I was taking 1 10mg in the morning and then half pill at night. When the doc increased it to 20mg a day she told me to take 2 pills at night. The reason was because when I took the 1 pill in the morning, I couldn't function at work for about 4 hours (brain fog). Then I realized 2 pills at night wasn't right for me either. So this week, I've been taking 1/2 pill around lunch and 1 1/2 at night (after reading your comments on how long it lasts...thank you!). That is working better for me.

Last night I slept 10 1/2 hours, and I am struggling now to stay awake. I believe I am now hypo and overmedicated.


----------



## HotGrandma (Sep 21, 2012)

[GIVEN MATERIAL]

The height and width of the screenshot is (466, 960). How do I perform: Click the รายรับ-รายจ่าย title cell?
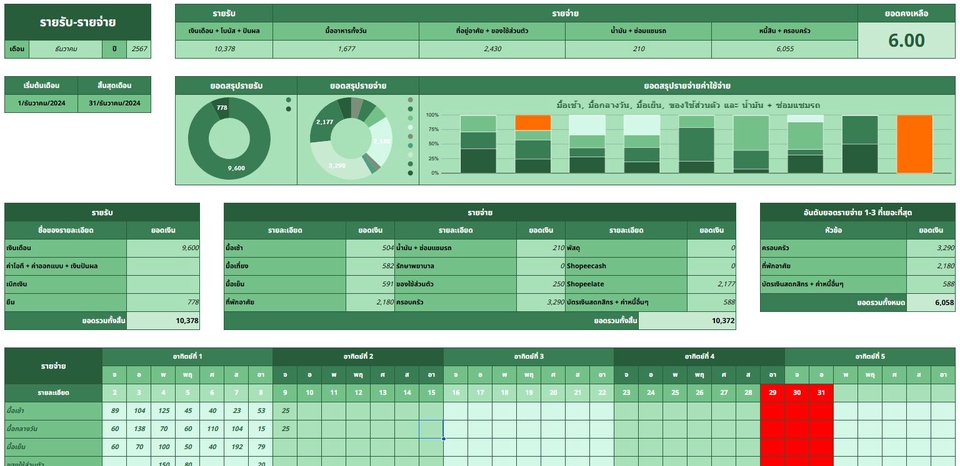(x=78, y=21)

[QUESTIONS]
1 – Please copy the forum post starting at "I was taking" and ending after "better for me.", with "brain fog" changed to "mental fog".
2 – List every time of day at which the forum post says pills were taken.

[SOLUTIONS TO THE TASKS]
1 –
I was taking 1 10mg in the morning and then half pill at night. When the doc increased it to 20mg a day she told me to take 2 pills at night. The reason was because when I took the 1 pill in the morning, I couldn't function at work for about 4 hours (mental fog). Then I realized 2 pills at night wasn't right for me either. So this week, I've been taking 1/2 pill around lunch and 1 1/2 at night (after reading your comments on how long it lasts...thank you!). That is working better for me.

2 –
- In the morning
- Around lunch
- At night